_Task instructions:_ From the first entry to the last, repeat the listing exactly.

--

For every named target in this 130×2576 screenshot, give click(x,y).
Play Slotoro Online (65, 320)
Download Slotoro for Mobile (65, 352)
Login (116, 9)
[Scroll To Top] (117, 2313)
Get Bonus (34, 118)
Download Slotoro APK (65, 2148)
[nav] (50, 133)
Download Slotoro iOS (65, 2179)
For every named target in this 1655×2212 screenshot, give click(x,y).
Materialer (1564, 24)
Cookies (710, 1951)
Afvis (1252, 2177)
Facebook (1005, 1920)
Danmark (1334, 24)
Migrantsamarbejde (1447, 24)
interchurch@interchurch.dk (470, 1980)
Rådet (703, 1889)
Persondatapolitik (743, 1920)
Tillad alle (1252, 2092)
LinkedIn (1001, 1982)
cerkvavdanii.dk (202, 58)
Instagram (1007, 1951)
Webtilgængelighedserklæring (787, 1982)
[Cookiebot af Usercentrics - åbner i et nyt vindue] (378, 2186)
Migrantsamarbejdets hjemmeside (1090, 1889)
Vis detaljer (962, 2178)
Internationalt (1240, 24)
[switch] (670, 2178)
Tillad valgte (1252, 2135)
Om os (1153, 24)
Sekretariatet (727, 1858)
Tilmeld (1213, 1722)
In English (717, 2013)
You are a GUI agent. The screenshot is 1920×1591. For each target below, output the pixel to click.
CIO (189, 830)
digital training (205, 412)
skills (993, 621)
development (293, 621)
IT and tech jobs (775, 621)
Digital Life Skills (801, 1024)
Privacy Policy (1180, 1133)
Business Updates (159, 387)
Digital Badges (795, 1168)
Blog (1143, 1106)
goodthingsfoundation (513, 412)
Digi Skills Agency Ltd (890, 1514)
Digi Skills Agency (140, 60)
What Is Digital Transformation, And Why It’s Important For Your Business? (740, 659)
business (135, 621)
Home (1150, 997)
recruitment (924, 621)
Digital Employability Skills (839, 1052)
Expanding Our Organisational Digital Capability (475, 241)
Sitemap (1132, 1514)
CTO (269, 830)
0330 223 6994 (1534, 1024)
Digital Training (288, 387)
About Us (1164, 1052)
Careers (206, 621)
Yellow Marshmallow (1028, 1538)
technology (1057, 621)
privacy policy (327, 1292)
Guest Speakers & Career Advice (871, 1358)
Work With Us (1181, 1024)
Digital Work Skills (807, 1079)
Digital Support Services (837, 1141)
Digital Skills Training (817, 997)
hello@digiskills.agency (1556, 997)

--

_Solution below:_
For every named target in this 130×2576 screenshot, give click(x,y).
Play Slotoro Online (65, 320)
Download Slotoro for Mobile (65, 352)
Login (116, 9)
[Scroll To Top] (117, 2313)
Get Bonus (34, 118)
Download Slotoro APK (65, 2148)
[nav] (50, 133)
Download Slotoro iOS (65, 2179)
For every named target in this 1655×2212 screenshot, give click(x,y).
Materialer (1564, 24)
Cookies (710, 1951)
Afvis (1252, 2177)
Facebook (1005, 1920)
Danmark (1334, 24)
Migrantsamarbejde (1447, 24)
interchurch@interchurch.dk (470, 1980)
Rådet (703, 1889)
Persondatapolitik (743, 1920)
Tillad alle (1252, 2092)
LinkedIn (1001, 1982)
cerkvavdanii.dk (202, 58)
Instagram (1007, 1951)
Webtilgængelighedserklæring (787, 1982)
[Cookiebot af Usercentrics - åbner i et nyt vindue] (378, 2186)
Migrantsamarbejdets hjemmeside (1090, 1889)
Vis detaljer (962, 2178)
Internationalt (1240, 24)
[switch] (670, 2178)
Tillad valgte (1252, 2135)
Om os (1153, 24)
Sekretariatet (727, 1858)
Tilmeld (1213, 1722)
In English (717, 2013)
You are a GUI agent. The screenshot is 1920×1591. For each target below, output the pixel to click.
CIO (189, 830)
digital training (205, 412)
skills (993, 621)
development (293, 621)
IT and tech jobs (775, 621)
Digital Life Skills (801, 1024)
Privacy Policy (1180, 1133)
Business Updates (159, 387)
Digital Badges (795, 1168)
Blog (1143, 1106)
goodthingsfoundation (513, 412)
Digi Skills Agency Ltd (890, 1514)
Digi Skills Agency (140, 60)
What Is Digital Transformation, And Why It’s Important For Your Business? (740, 659)
business (135, 621)
Home (1150, 997)
recruitment (924, 621)
Digital Employability Skills (839, 1052)
Expanding Our Organisational Digital Capability (475, 241)
Sitemap (1132, 1514)
CTO (269, 830)
0330 223 6994 (1534, 1024)
Digital Training (288, 387)
About Us (1164, 1052)
Careers (206, 621)
Yellow Marshmallow (1028, 1538)
technology (1057, 621)
privacy policy (327, 1292)
Guest Speakers & Career Advice (871, 1358)
Work With Us (1181, 1024)
Digital Work Skills (807, 1079)
Digital Support Services (837, 1141)
Digital Skills Training (817, 997)
hello@digiskills.agency (1556, 997)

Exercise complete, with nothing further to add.